Your objective -
Can you copy the material word for word, starting at the line that has "You are a GUI" and stopping after the line that has "tap(430, 400)", with both of those lines included and the pictures left out?

──────── Given records ────────

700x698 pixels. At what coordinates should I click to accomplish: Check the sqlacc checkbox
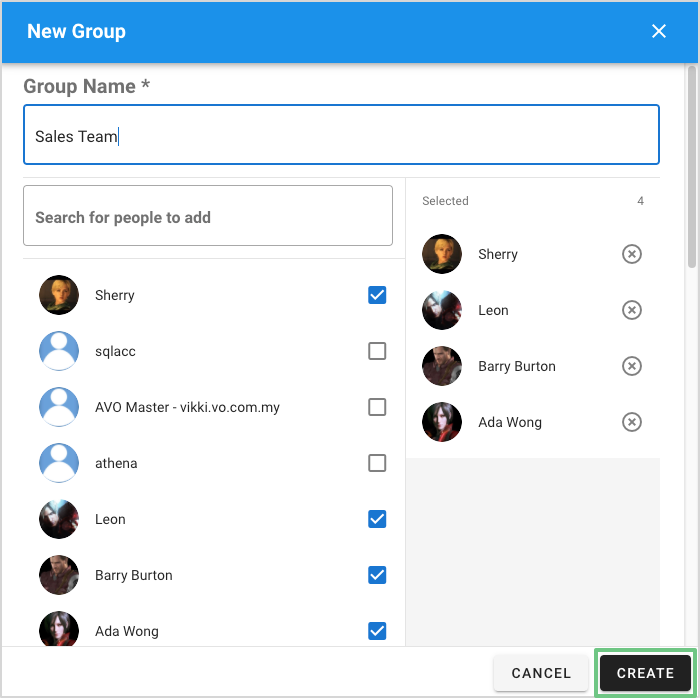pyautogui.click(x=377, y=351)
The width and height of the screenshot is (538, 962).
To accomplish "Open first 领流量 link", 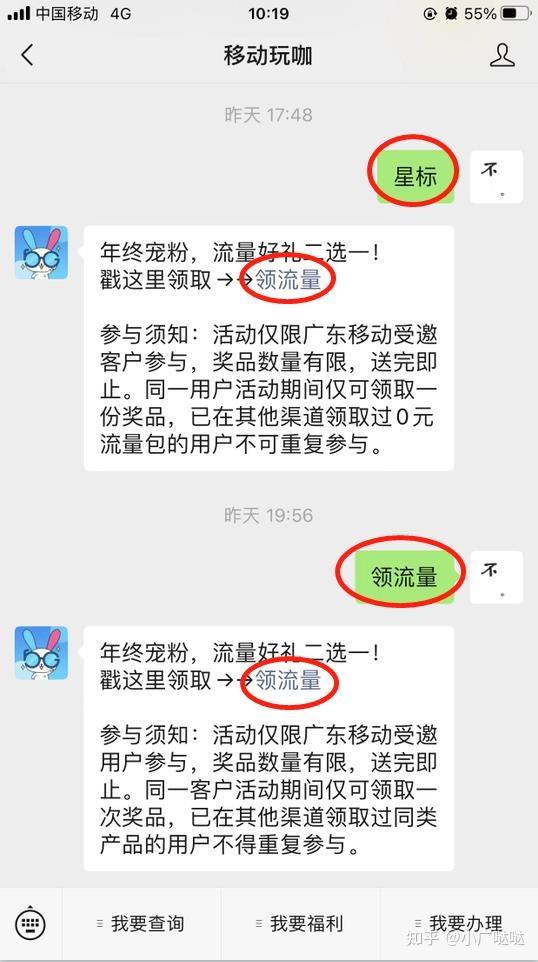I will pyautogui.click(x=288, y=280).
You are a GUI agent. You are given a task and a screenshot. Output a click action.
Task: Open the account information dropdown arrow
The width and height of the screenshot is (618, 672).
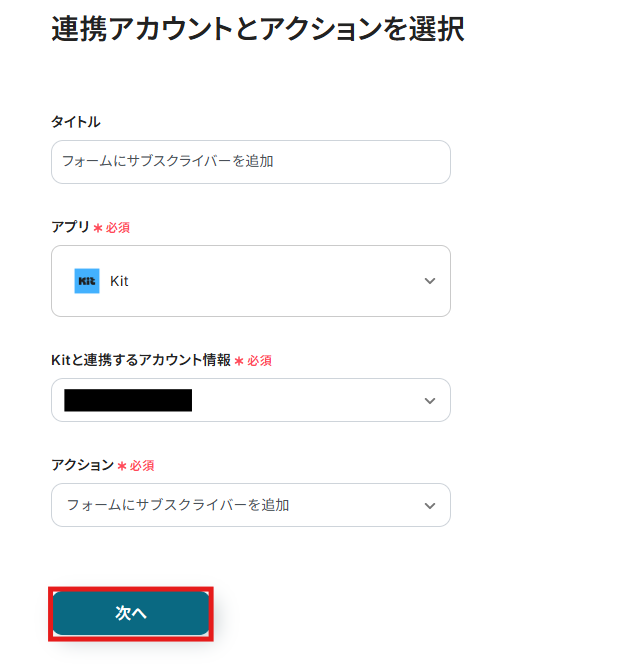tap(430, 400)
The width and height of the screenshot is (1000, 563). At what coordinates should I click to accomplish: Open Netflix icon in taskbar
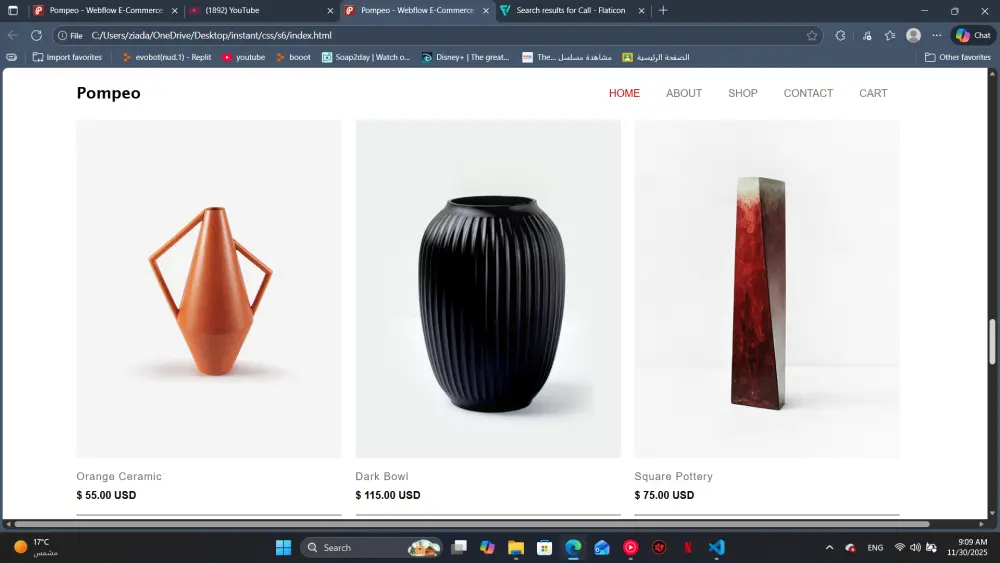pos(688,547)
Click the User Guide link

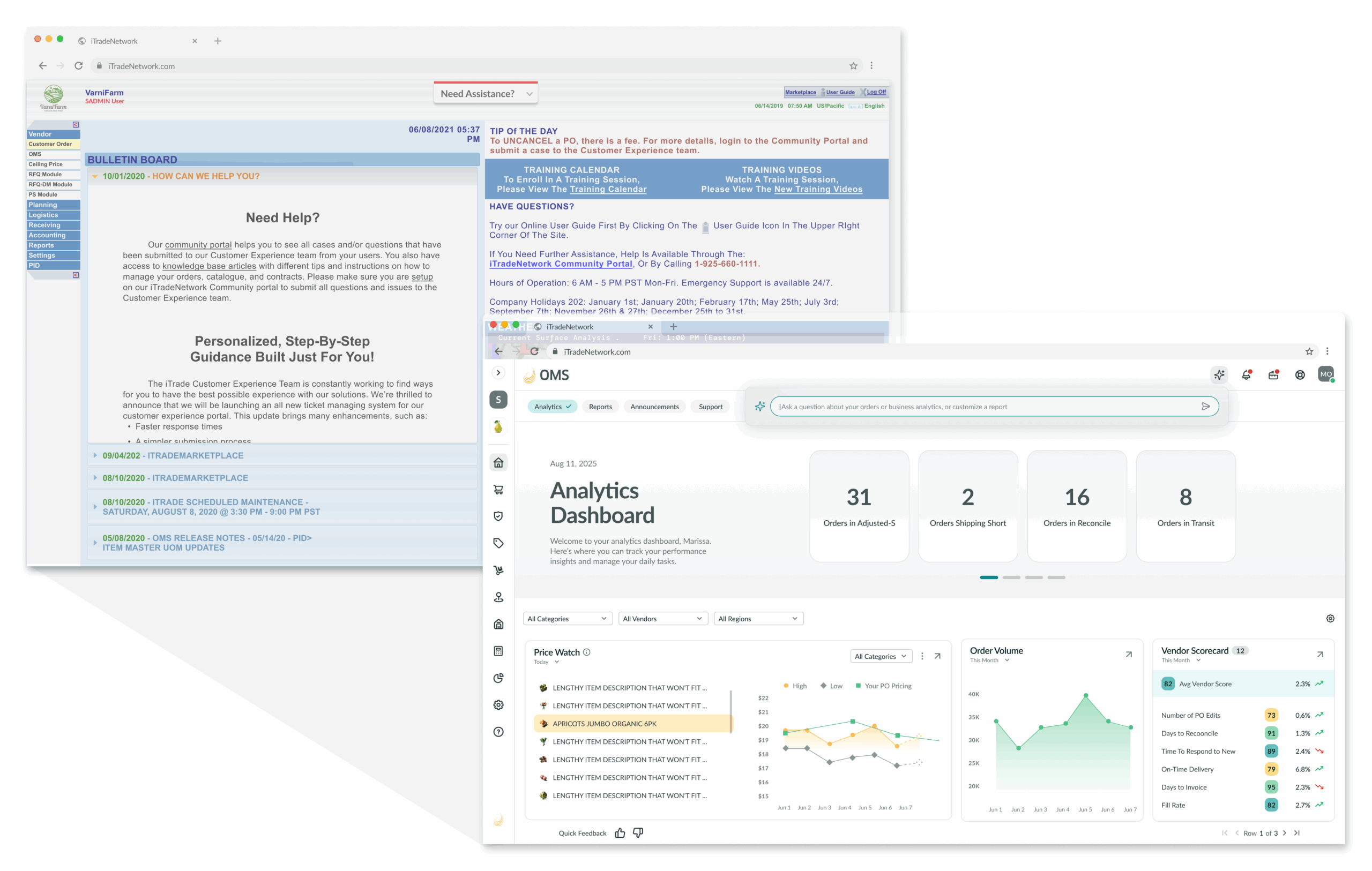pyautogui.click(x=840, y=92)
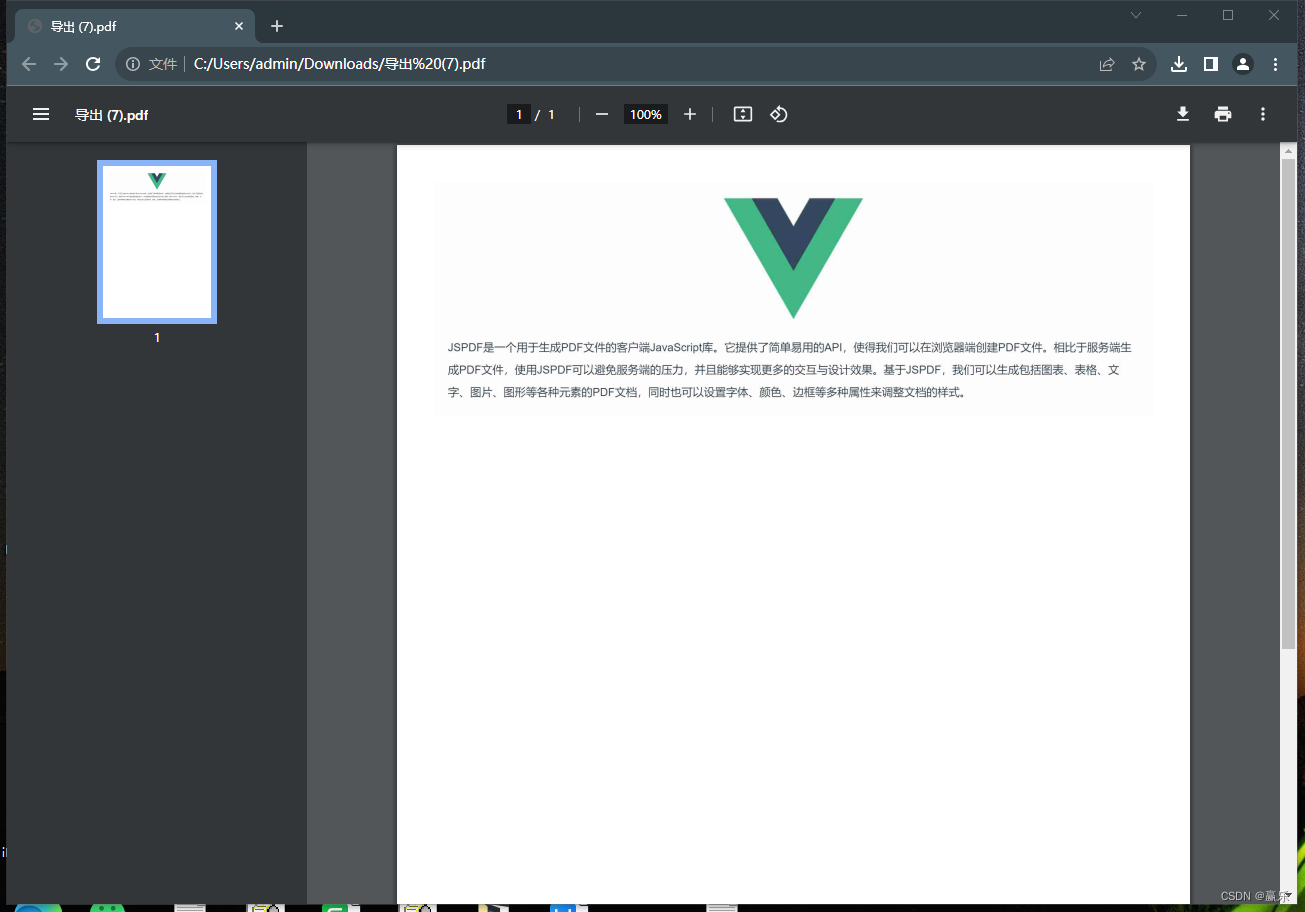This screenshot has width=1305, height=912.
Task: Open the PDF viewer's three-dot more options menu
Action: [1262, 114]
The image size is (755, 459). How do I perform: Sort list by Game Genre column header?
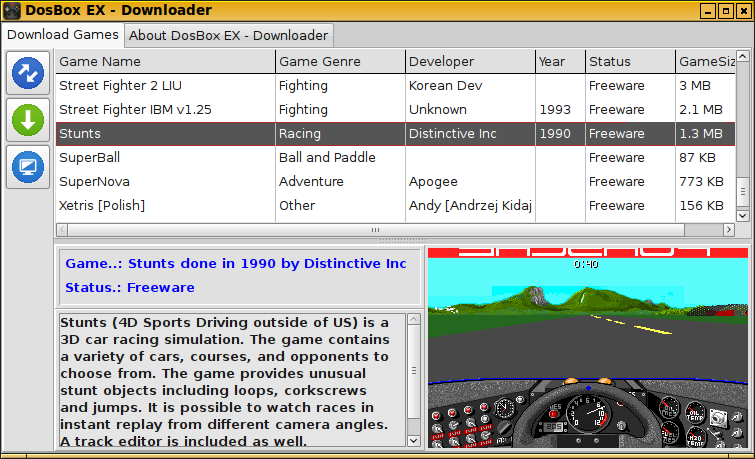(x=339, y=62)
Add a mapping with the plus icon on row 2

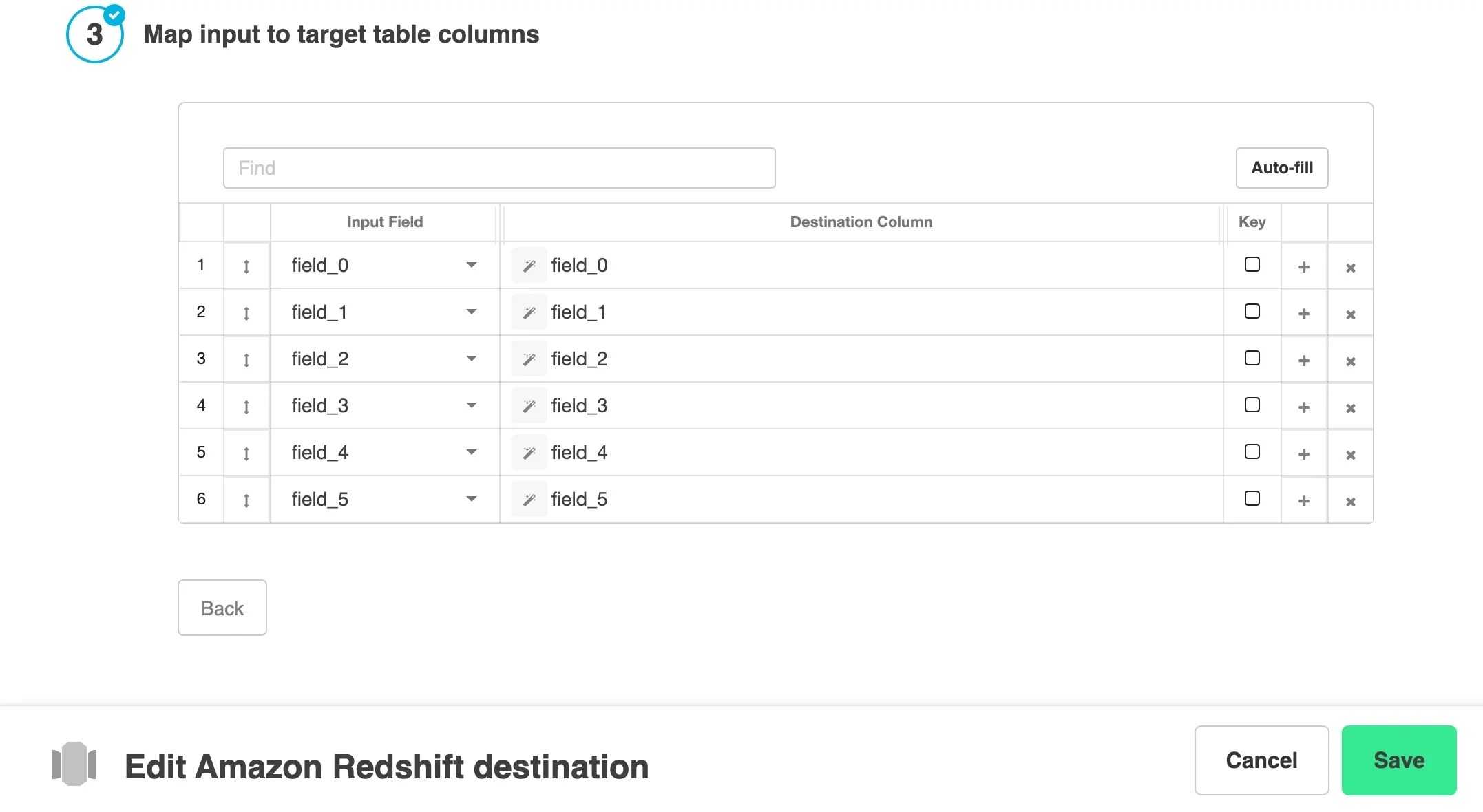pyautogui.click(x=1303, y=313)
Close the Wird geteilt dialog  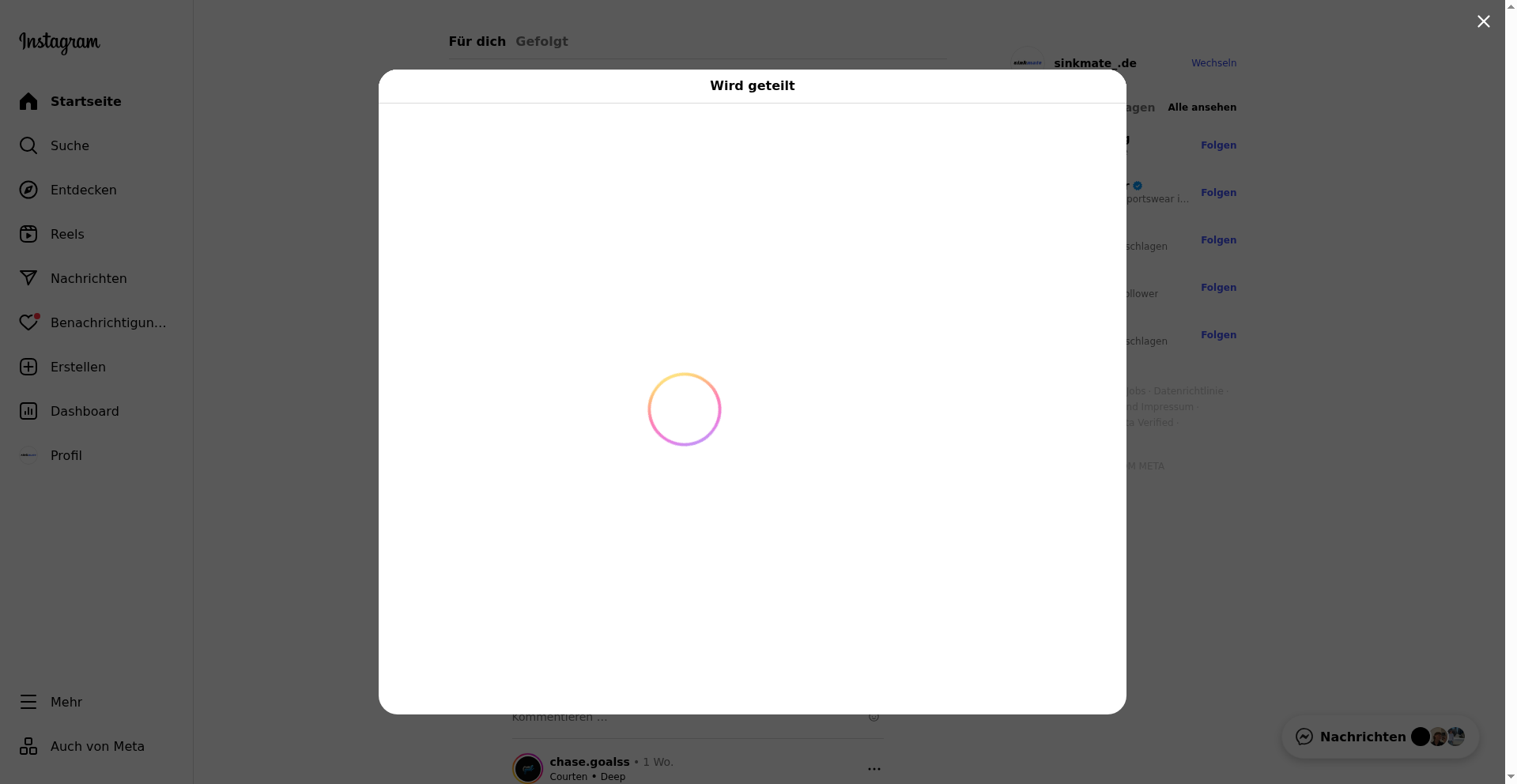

────────

The completed task -
You are a GUI agent. You are given a task and a screenshot. Output a click action.
Task: Open the account information dropdown arrow
The width and height of the screenshot is (618, 672).
tap(430, 400)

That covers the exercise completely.